Sementara itu, pakar dari WWF Finland, Henna Tanskanen, melihat potensi besar dari inisiatif lokal yang telah berjalan di Papua. Ia mendorong sinergi berkelanjutan antara pemerintah dan masyarakat sipil untuk menggalang pendanaan iklim yang lebih luas guna mendukung aksi nyata di lapangan.

Selain pemahaman konsep, pelatihan ini juga menyasar kemampuan teknis dalam penyusunan proposal pendanaan iklim berstandar internasional.

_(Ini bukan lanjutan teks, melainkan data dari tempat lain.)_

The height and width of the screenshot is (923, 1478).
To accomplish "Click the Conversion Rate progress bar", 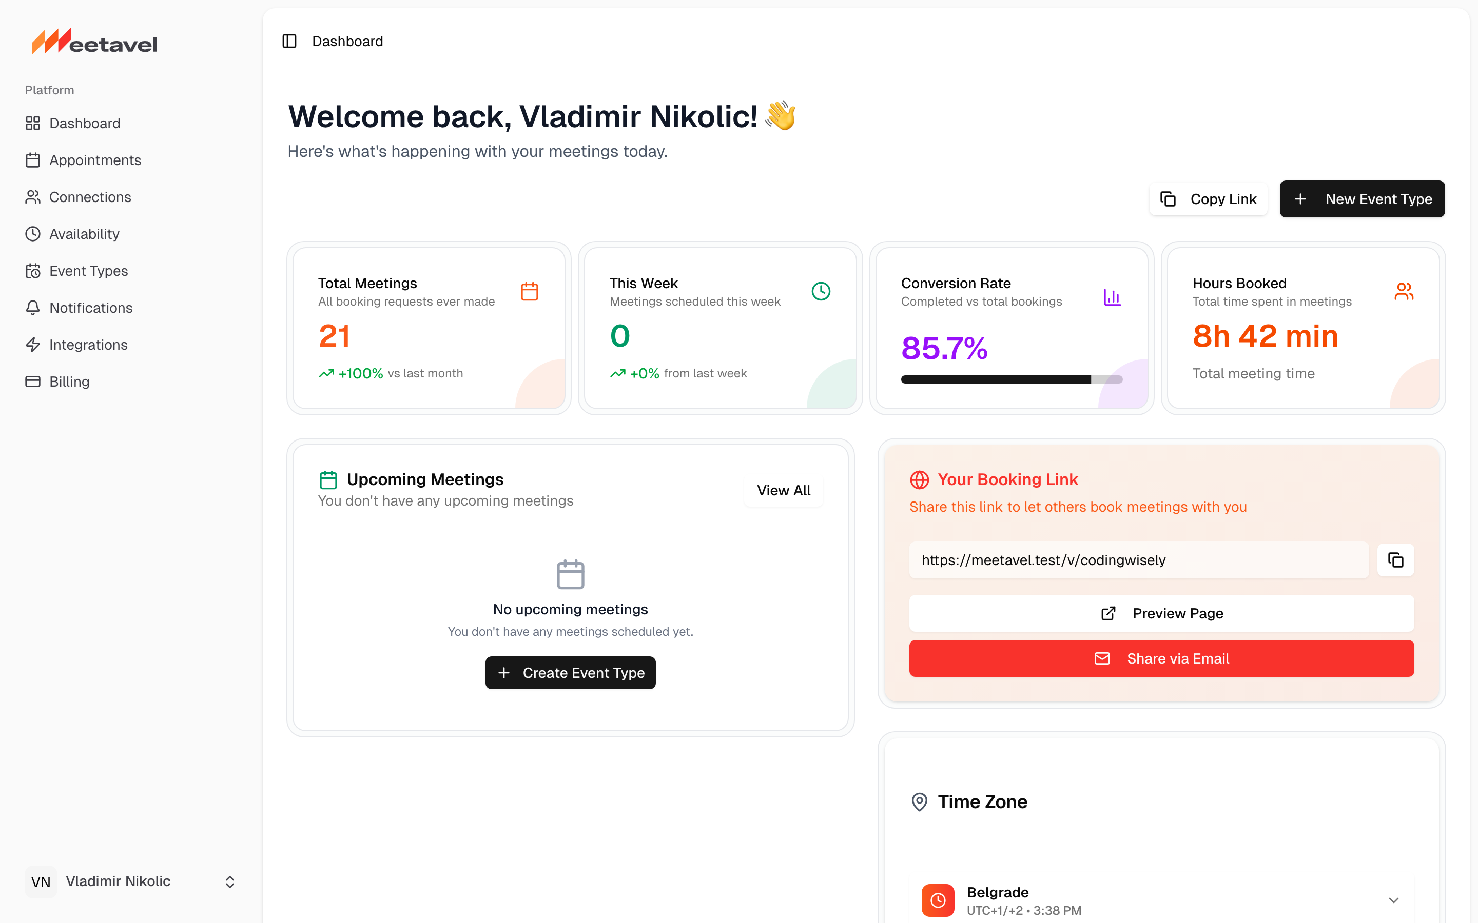I will pyautogui.click(x=1011, y=380).
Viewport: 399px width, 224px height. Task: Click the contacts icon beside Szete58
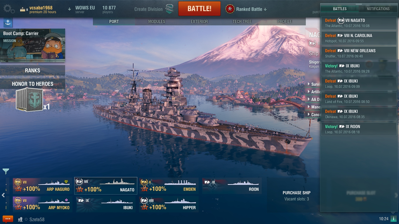[20, 219]
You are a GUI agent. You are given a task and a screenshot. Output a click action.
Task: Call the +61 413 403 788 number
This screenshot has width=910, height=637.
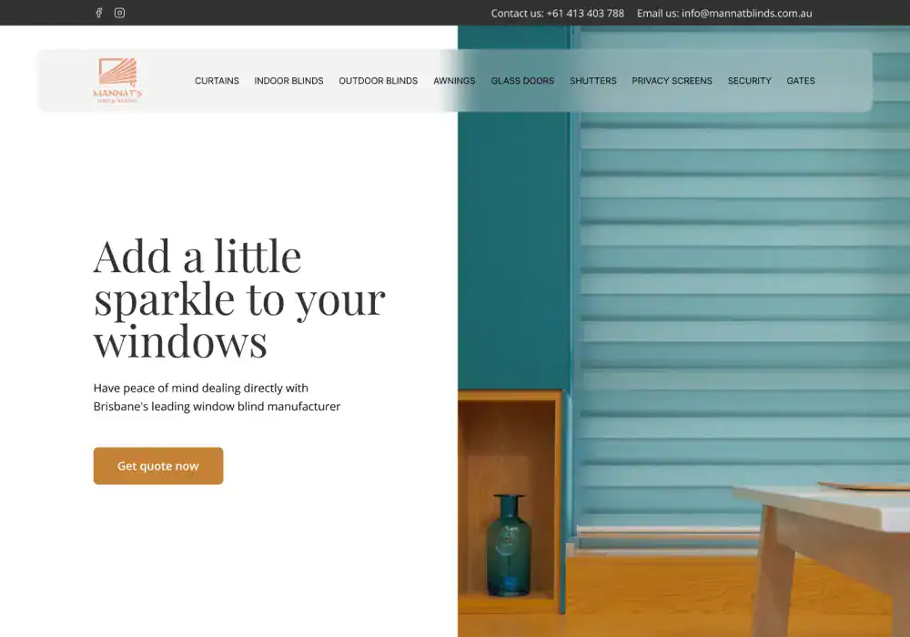(585, 14)
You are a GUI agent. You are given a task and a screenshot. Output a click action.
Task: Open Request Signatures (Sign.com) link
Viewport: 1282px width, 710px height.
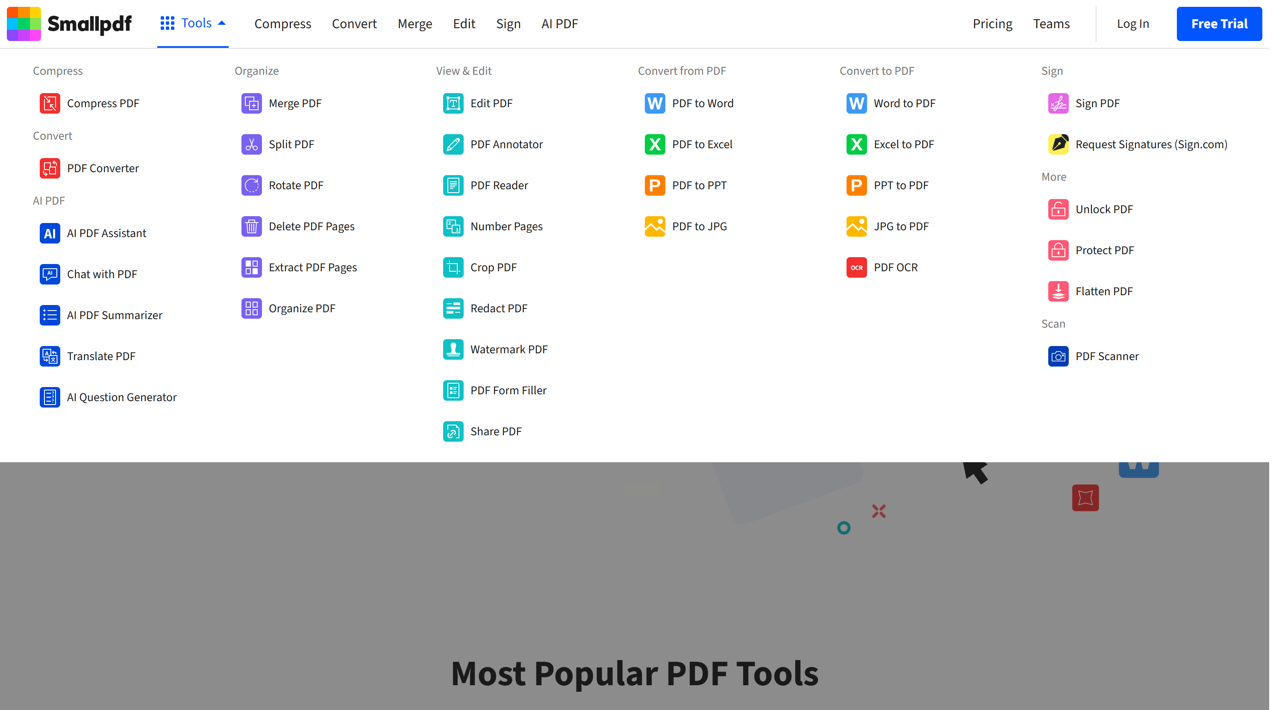tap(1151, 144)
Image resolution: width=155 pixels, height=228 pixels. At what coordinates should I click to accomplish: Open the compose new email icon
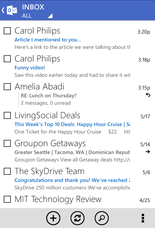(53, 218)
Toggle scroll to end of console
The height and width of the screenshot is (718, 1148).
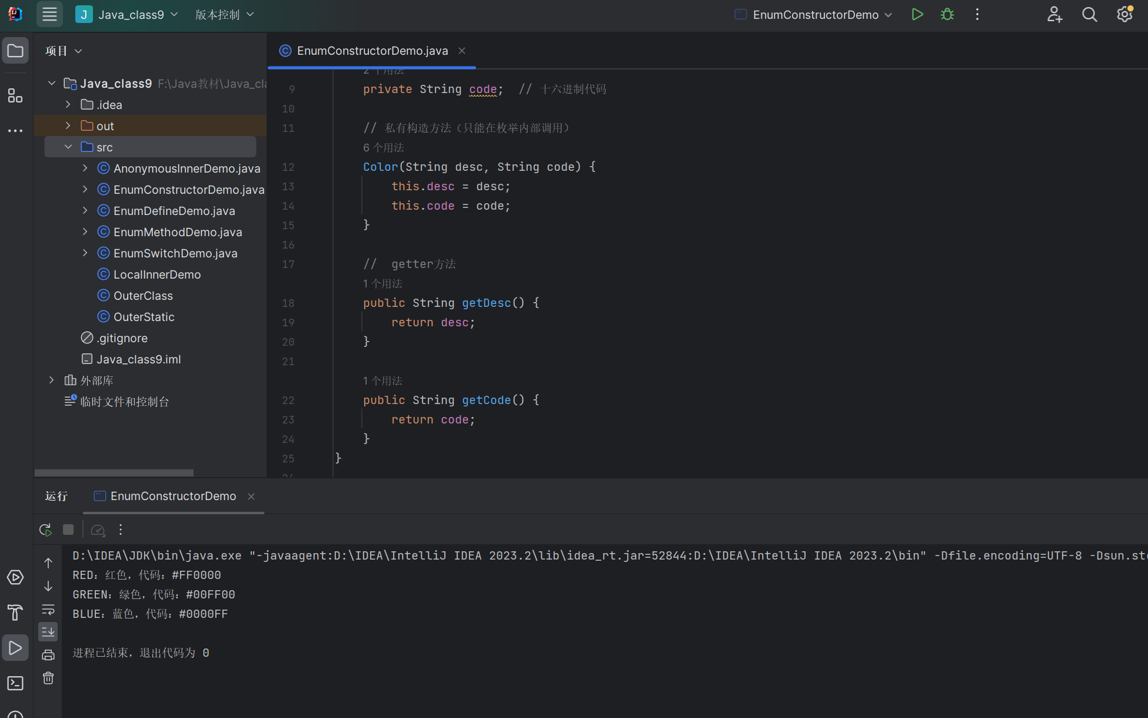48,632
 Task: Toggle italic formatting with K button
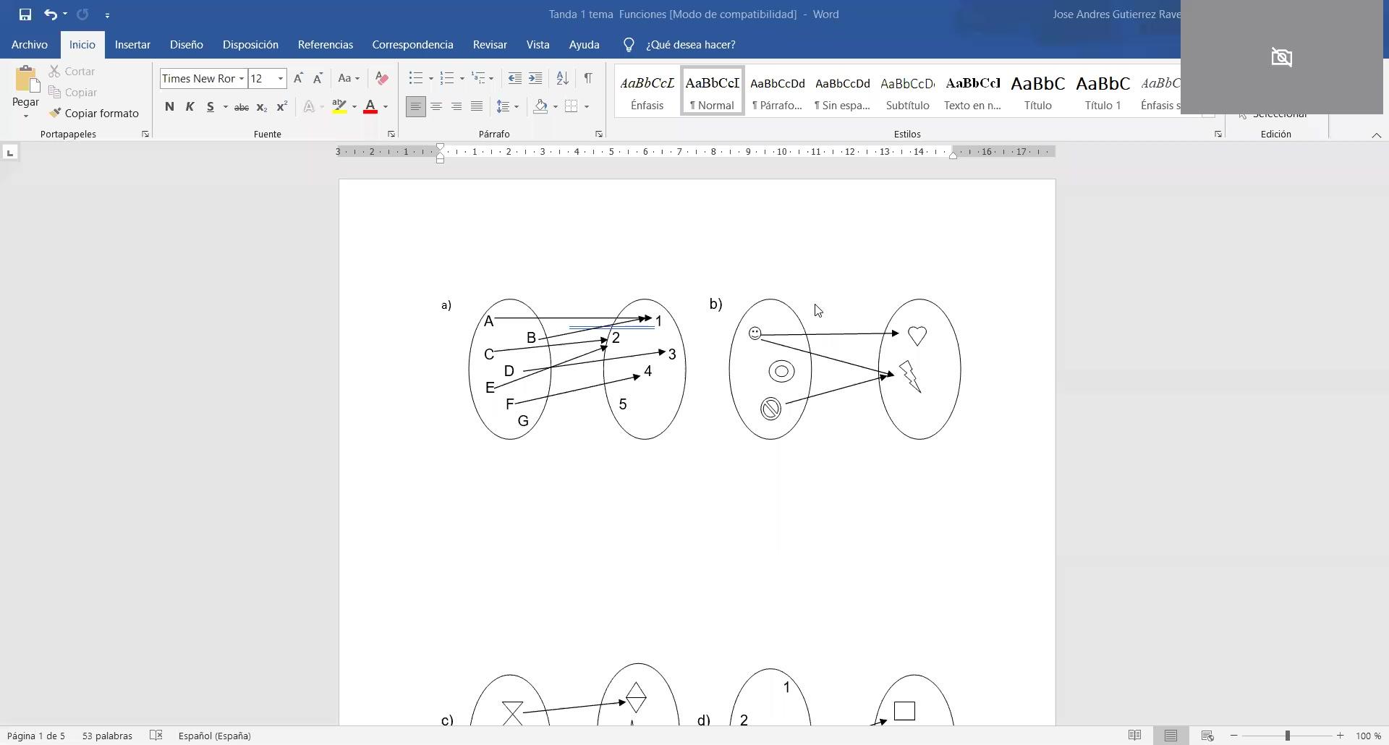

Fikri Al Mubarok dari BBKSDA Papua menyambut baik wawasan baru ini, meski ia berharap ada pendampingan berkelanjutan saat proyek mulai dieksekusi.

Harapan serupa datang dari Yohanes Yesnath dari Pokdarwis Kampung Nanggouw yang menginginkan edukasi ini menyentuh lapisan masyarakat akar rumput. Ia menilai pelibatan komunitas lokal menjadi elemen vital agar warga lebih siap beradaptasi dengan perubahan alam.

Senada dengan hal tersebut, Direktur Perkumpulan MNUKWAR Papua, Sena Aji, meyakini konsep EbA sangat relevan untuk menyelaraskan kepentingan iklim, manusia, dan alam. Baginya, pendekatan ini bisa menjadi acuan utama dalam perencanaan pembangunan yang lebih ramah lingkungan di tanah Papua.

WWF-Indonesia menegaskan bahwa penguatan kapasitas dan kerja sama lintas sektor merupakan kunci membangun ketahanan iklim yang adil. Program ini diharapkan mampu membentuk jejaring multipihak yang solid dalam memperjuangkan kelestarian lingkungan di Bumi Cenderawasih.